I didn't test it out yet, but now we are talking. :D First, I want thank you for doing/starting this. I was thinking about this "problem" a while back and didn't know how to do it properly. I was more thinking of a Python script, but Bash is fine too. ;-) Currently I am doing other stuff. I'll test this later and will have a look into the script. From a different script I have, I use this to strip down the clutter from filename:sed -i s/"(.*$"//g "$file"

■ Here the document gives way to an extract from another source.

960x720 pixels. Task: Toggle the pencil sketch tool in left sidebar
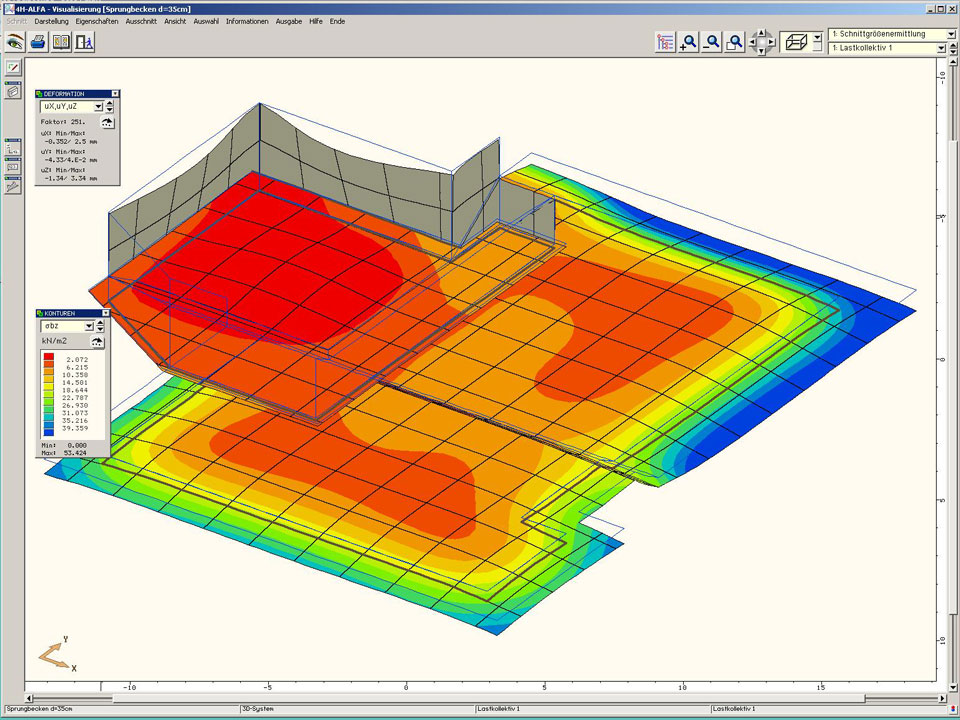click(x=13, y=68)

which deletes everything after (including) the first brace. I use this to get a clean name of the filename for a quick list. But thats not gonna help for your script, as you use those different parts. What do you think about doing it like this: Strip down on both sides (custom collection and files) everything after brace and compare. Found identical entry, use original filename from drive and add to new collection. So, you don't deal with the clutter. Not sure about this approach, if it would work better. It just sounds more simple. What do you think about it?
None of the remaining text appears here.